A Star is born : vedere (e piangere) per credere

 In Cinema e Teatro

A Star is Born è un film che ha il sapore di una sfida. Si tratta di una storia al suo terzo remake, Bradley Cooper è al suo esordio da regista e Lady Gaga al suo primo ruolo da protagonista, eppure è un film riuscitissimo. Cooper è stato immenso nel costruire il suo film attorno alla figura di Lady Gaga e l’artista lo ha ripagato donando tutta se stessa, al naturale, e questo è tangibile in ogni frame della pellicola. 

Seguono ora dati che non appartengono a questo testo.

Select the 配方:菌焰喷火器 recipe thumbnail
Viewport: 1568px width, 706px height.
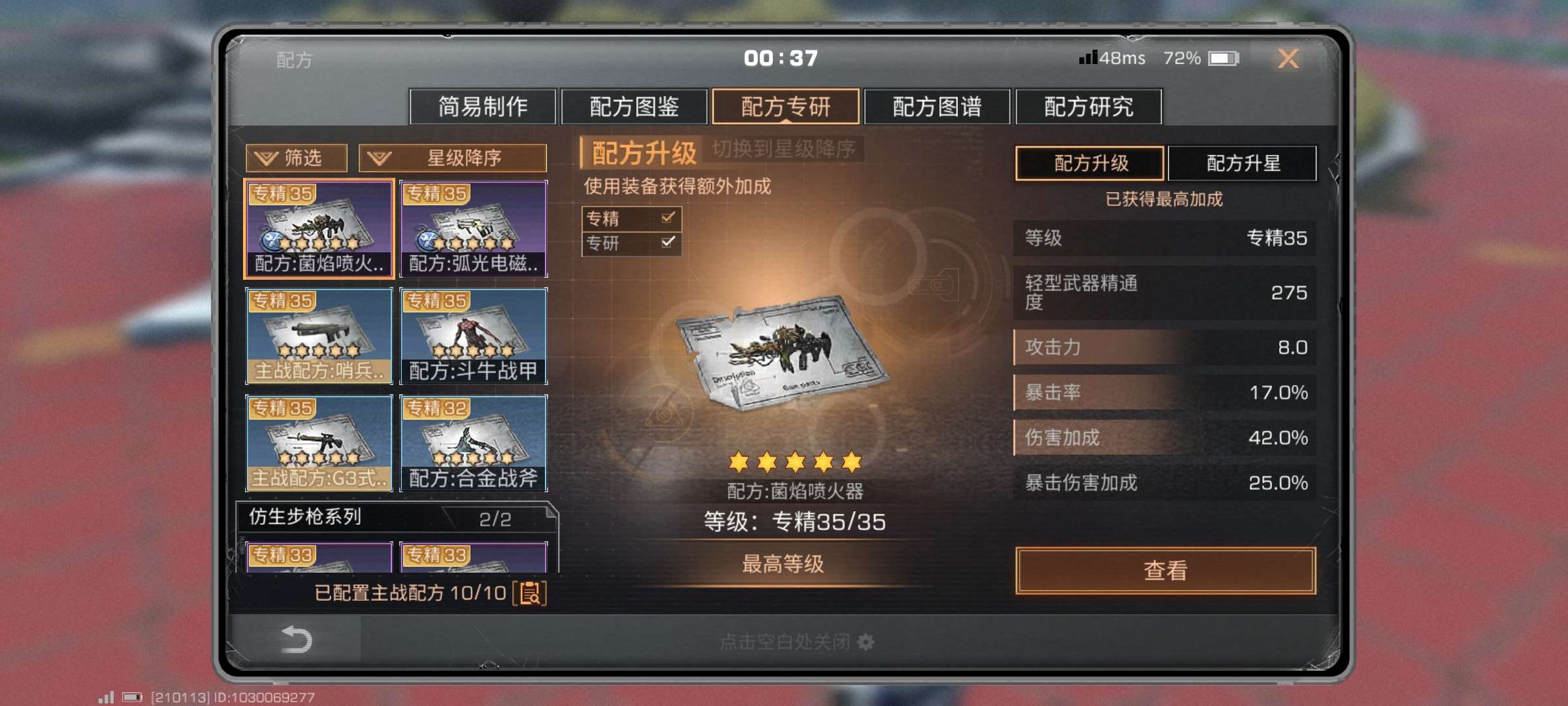319,229
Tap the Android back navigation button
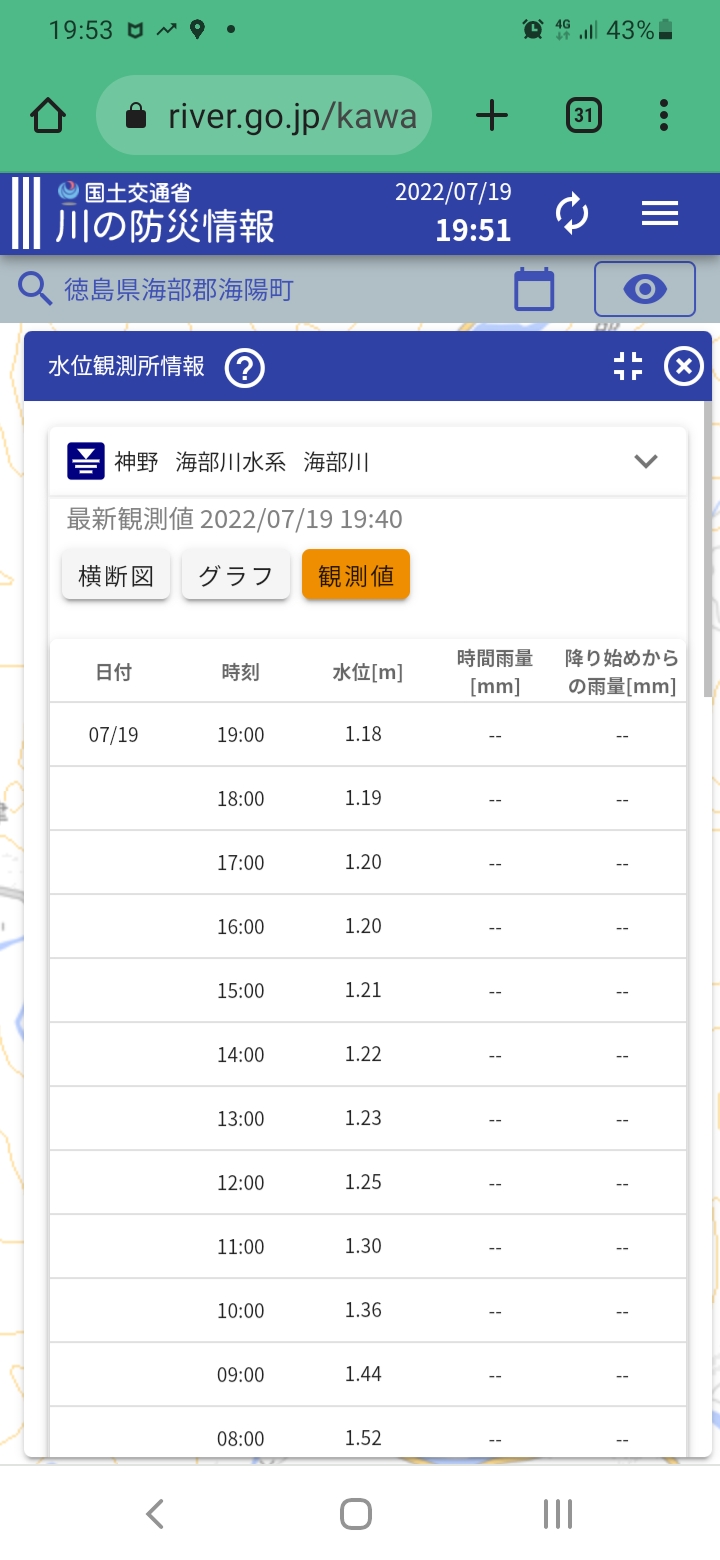 tap(155, 1514)
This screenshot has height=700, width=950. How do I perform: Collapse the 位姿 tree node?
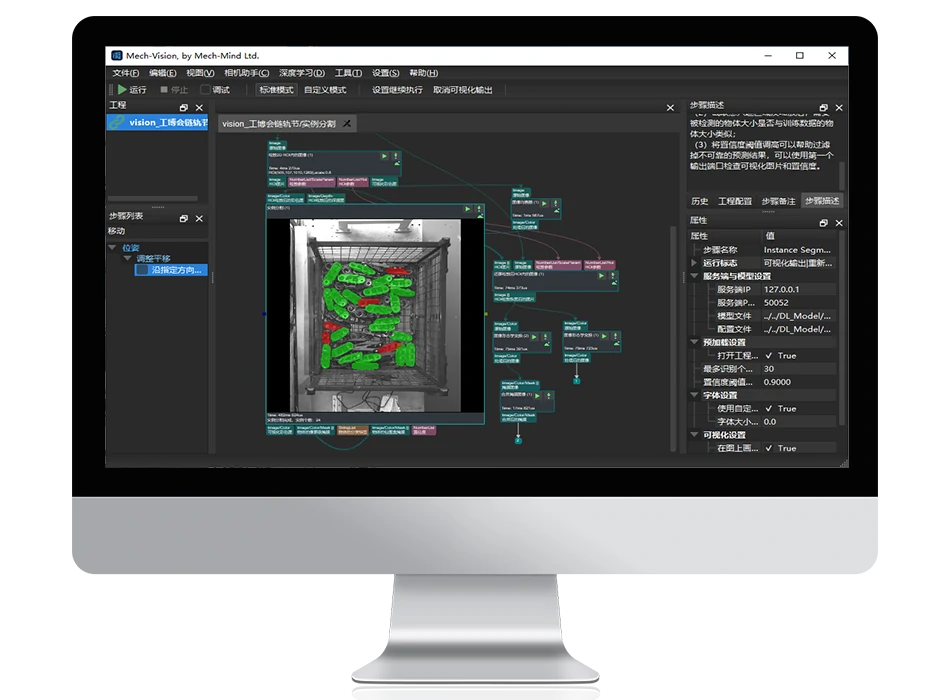(x=113, y=247)

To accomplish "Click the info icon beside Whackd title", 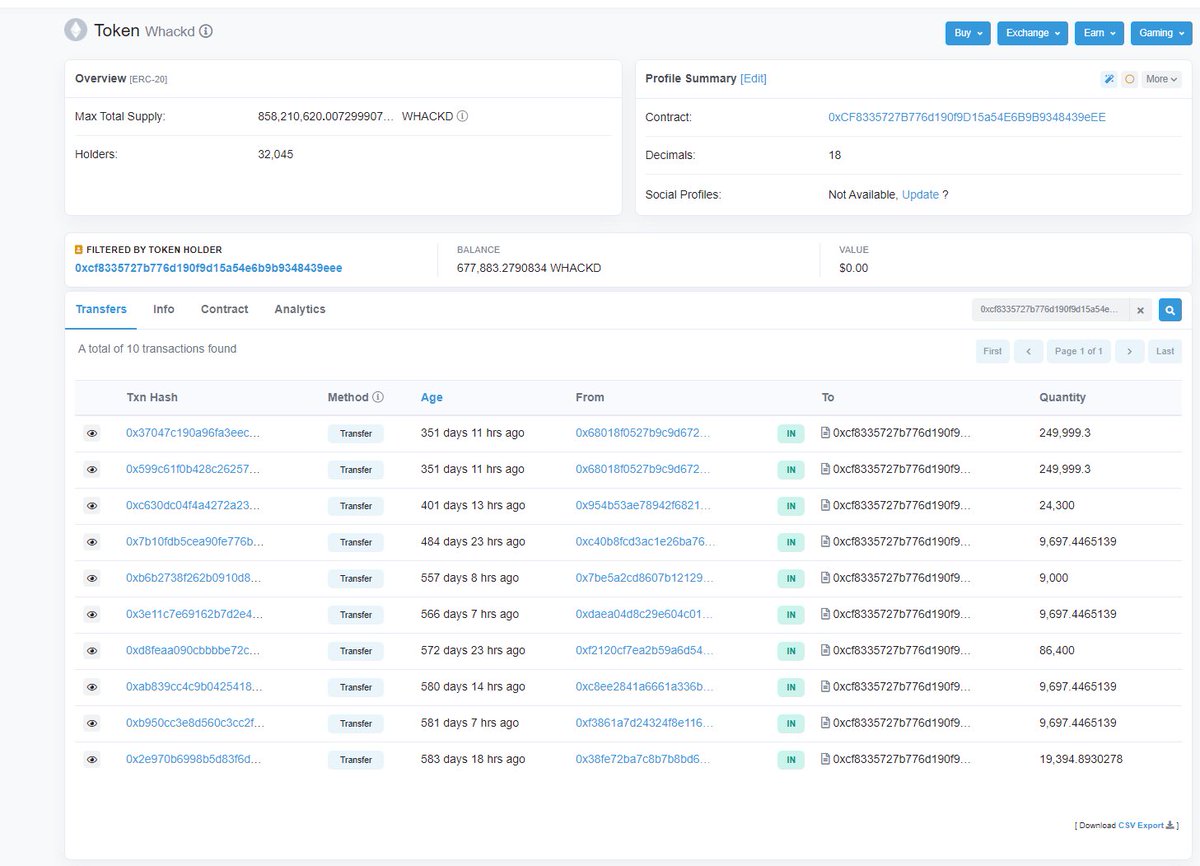I will point(206,31).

Jackson Maine (Bradley Cooper), è un cantante country-rock di successo sul viale del tramonto che ha il vizio dell’alcool e problemi all’udito. Un passato difficile, un rapporto conflittuale ma pieno di affetto col fratello (Sam Elliott). Poi una sera, dopo un concerto, si ferma in un locale di drag-queen e viene colpito dalla voce di Ally (Lady Gaga). Da quel momento si frequentano. Lui le da la possibilità di mostrare a tutti il proprio talento. Al tempo stesso però la sua carriera è in discesa.

L’amore è l’incontro di due solitudini e per due cuori solitari la musica è l’unico veicolo di emozioni; non a caso in A Star is Born è sul palcoscenico che scoppia la passione, gli occhi si incontrano e le parole diventano note da suonare e versi da cantare. Lo stesso universo che li circonda si traveste da palco su cui portare in scena lo show di eros e musica, dramma e risate, lacrime e luci, cantando sempre dal vivo, con stadi e teatri completamente affollati dai fans (parecchie scene sono state girate al Coachella); la fotografia alimenta questa trasformazione ammantando la scena di una luce soffusa, fumo e polvere di un sogno divenuto realtà per Ally, incubo alternato a pochi attimi di pura felicità per Jackson.

Quella di Cooper in A Star is Born è una regia, seppur acerba e e a tratti insicura, che vanta il pregio di aver trovato una sua dimensione di interesse. Una regia “umana”, perennemente concentrata sui volti dei propri protagonisti, riservando a loro, alle loro espressioni o alle esasperate reazioni, continui primi piani e inquadrature ristrette. Dopotutto quella narrata non è altro che la storia di due persone che si innamorano l’una del talento dell’altra, e sulla spinta di questo reciproco sentimento riescono a ispirarsi e salvarsi a vicenda.

Ma non è solo un fatto di regia. Non è solo un metodo. È un istinto. I personaggi di A Star is Born sono straordinari nei loro difetti e nella loro umanità, non sono dèi neppure quando raggiungono la massima vetta, la chimica che c’è tra loro buca lo schermo. A cominciare da Lady Gaga che offre una prova indimenticabile. Nelle sue metamorfosi fisiche. Il finale, stravolgente, è tutto per lei. C’è il desiderio, impossibile, di chiedere un’altra canzone per far allungare il concerto. Infatti, ha già in mano le statuette per la miglior canzone con la travolgente Shallow e per la miglior colonna sonora che ha curato personalmente con brani inediti ad incorniciare un ruolo in cui ha messo tanto della sua storia personale.

A Star is Born ha emozionato e tanto. Perché è scritto benissimo; tra gli sceneggiatori c’è anche Eric Roth, lo stesso di Forrest Gump, Insider e Il curioso caso di Benjamin Button. Perché ama la sua protagonista senza pudore. È un atto d’amore, talvolta spietato, nei confronti di Lady Gaga, mai messa in ombra dalla recitazione del regista.

Spesso si critica l’idea del remake, la realtà è che questo è un remake intelligente. Bradley Cooper e Lady Gaga sono riusciti a rendere uno dei film più melensi di Hollywood moderno e frizzante, carico di energia e soprattutto una storia in cui tutte le nuove generazioni possono credere. Ma è anche un film che prova ad affrontare ancora una volta la riflessione sulla differenza tra l’avere talento e l’aver qualcosa da dire, tra il saperlo fare e il volerlo fare, tra il saper emergere e l’avere successo.

Insomma, quello cantato in A Star is Born è l’amore folle delle prime volte che abbiamo vissuto in tanti e che tanti ancora rincorrono, che si vorrebbe afferrare anche solo per cinque minuti, quello in cui il sogno finalmente diventa realtà proprio quando stavi per rinunciare.
Nonostante l’epilogo prevedibile ma non per questo meno struggente.

Volevo guardarti ancora una volta”. Jackson Maine rivolge due volte questa frase ad Ally. Ogni volta sembra essere un addio definitivo e speriamo che, cinematograficamente parlando non sia così.

 

Nunzia Ilardo

Nunzia Ilardo

"Giurista" e lettrice, fuori posto e fuori tempo. Non sono un'amante del cinema, sono la moglie.